TARGETED ONCOLOGY: What ongoing need will the development of these assays serve in the pancreatic, prostate, and breast cancer patient populations? How do you believe this will improve care in these patient populations?

Bartlett: It's different for each setting. For pancreatic cancer, I think what we will be able to do is accelerate the testing of new therapeutic options and deliver a targeted therapeutic approach toward this aggressive cancer much more rapidly. [This will enable us to] test drug molecular combinations much more rapidly and intervene for more patients, because the diagnosis will reach them more rapidly.

In breast cancer, again, I think it's going to be that tailored approach. [Physicians] are able to say, with this particular molecular driver, this is the type of family of drugs that should be tested in that group of cancer as opposed to the current approach, which is just to pick a drug and a pathway and see how many patients benefit and hope that you can refine therapy that way.

As for prostate cancer, the benefit will be reduced morbidity. Many patients with low-risk prostate cancer who come forward will experience multiple biopsies just to make sure that their disease is not high-risk. If we can implement molecular tests at that stage, we can avoid those biopsies, which carry a significant risk of infection. In the year of Methicillin-resistant staphylococcus aureus (MRSA) bacteria, those infections can be life-threatening.

TARGETED ONCOLOGY: What specific driver mutations are you hope to pick up and how will this improve physician treatment decision making and patient outcomes?

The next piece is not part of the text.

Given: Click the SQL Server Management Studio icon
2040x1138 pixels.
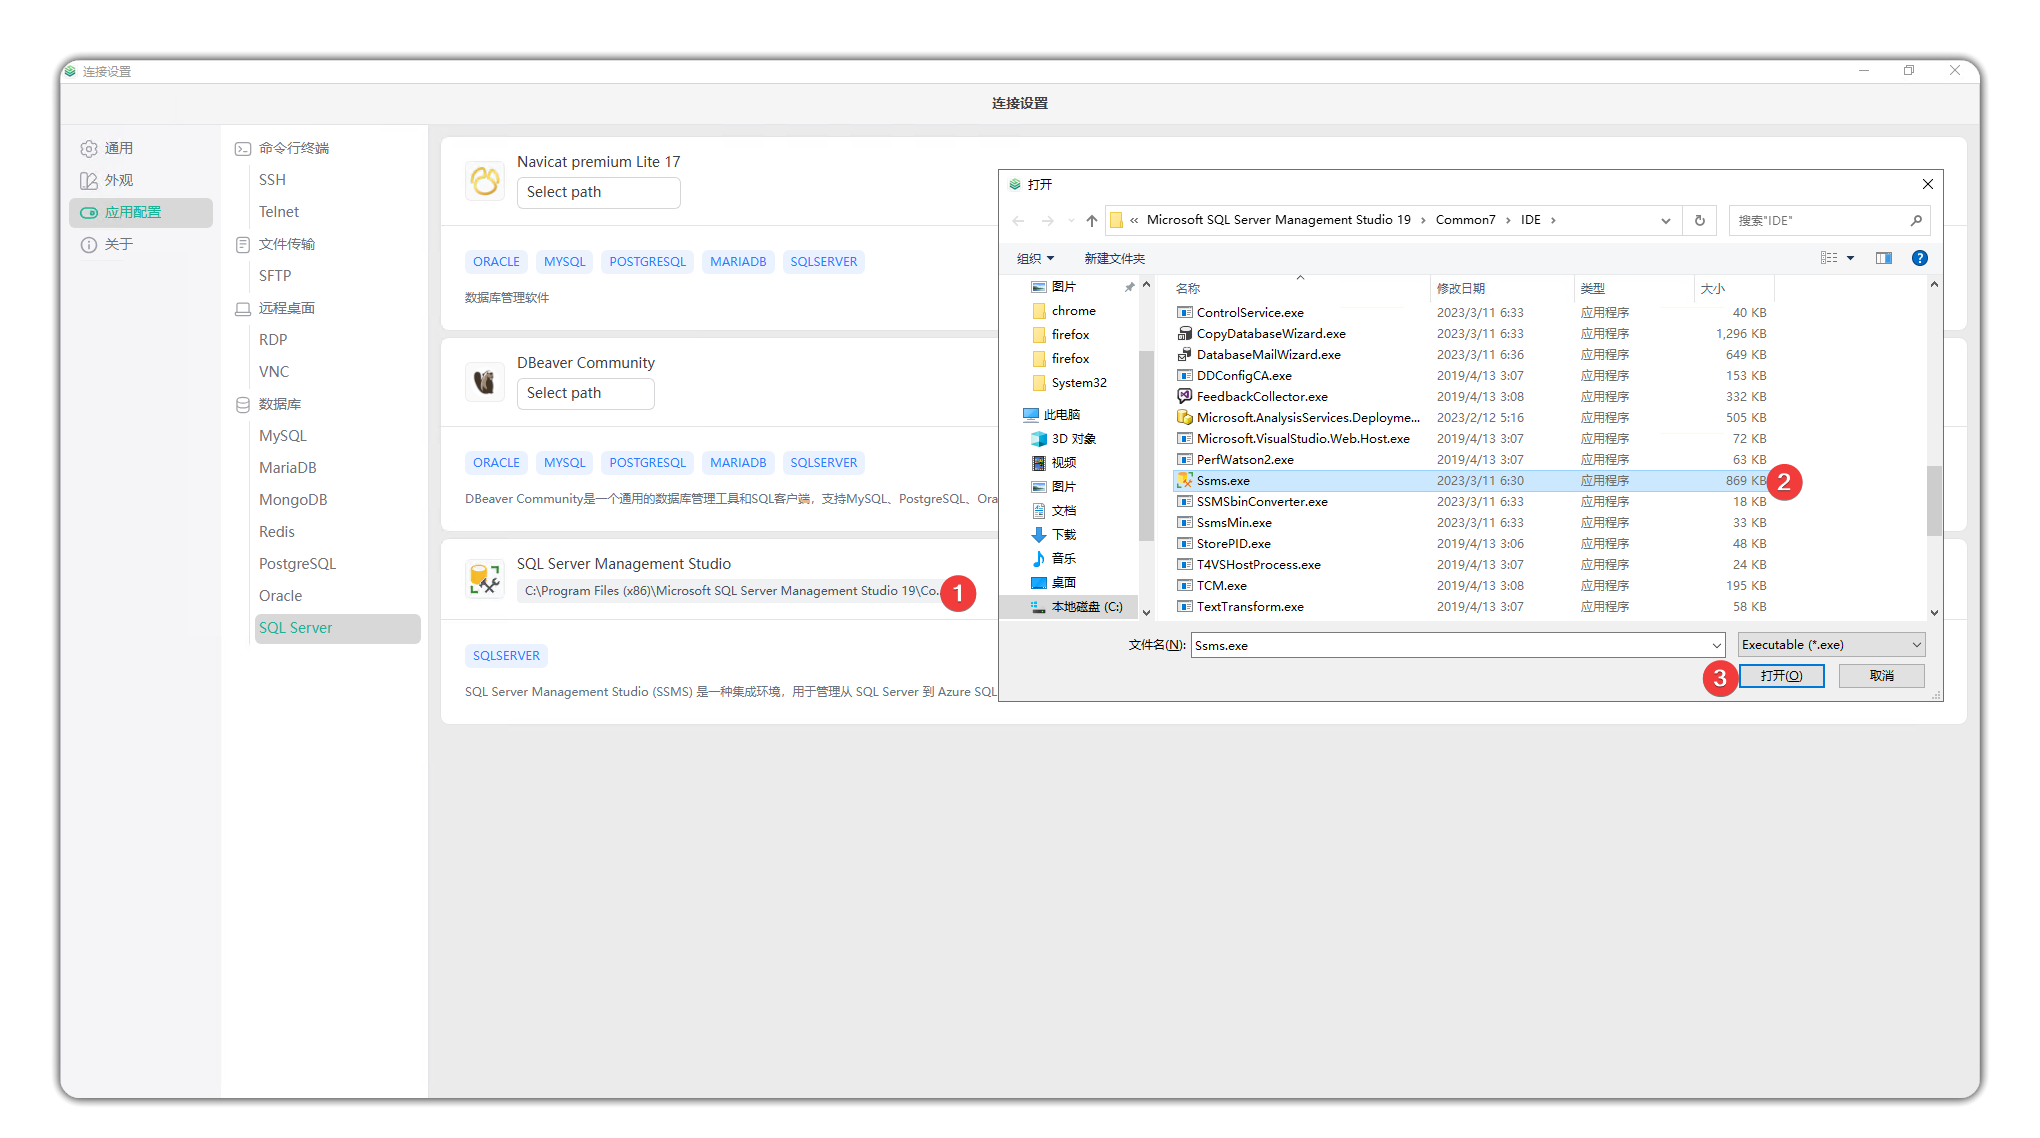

Bartlett: The cancer [that we understand the most clearly] is breast cancer. We know that a portion of breast cancers are driven by CDK4/6 signaling, and we know we have therapeutic options for those patients. One of the things we can do is start to refine testing to ensure that those patients get appropriate treatment. Also, breast cancers are driven by PI3K/AKTsignaling pathway. [That's] different signaling and different targets and drugs that would be used in that population. Another subgroup is driven by the fibroblast growth receptor family and signaling pathways related to that. Then we have breast cancer subgroup of cases that are driven by MDM2/p53. As we've mapped it to those groups of treatments, we can see that those patients [had] greater benefit [from those treatment].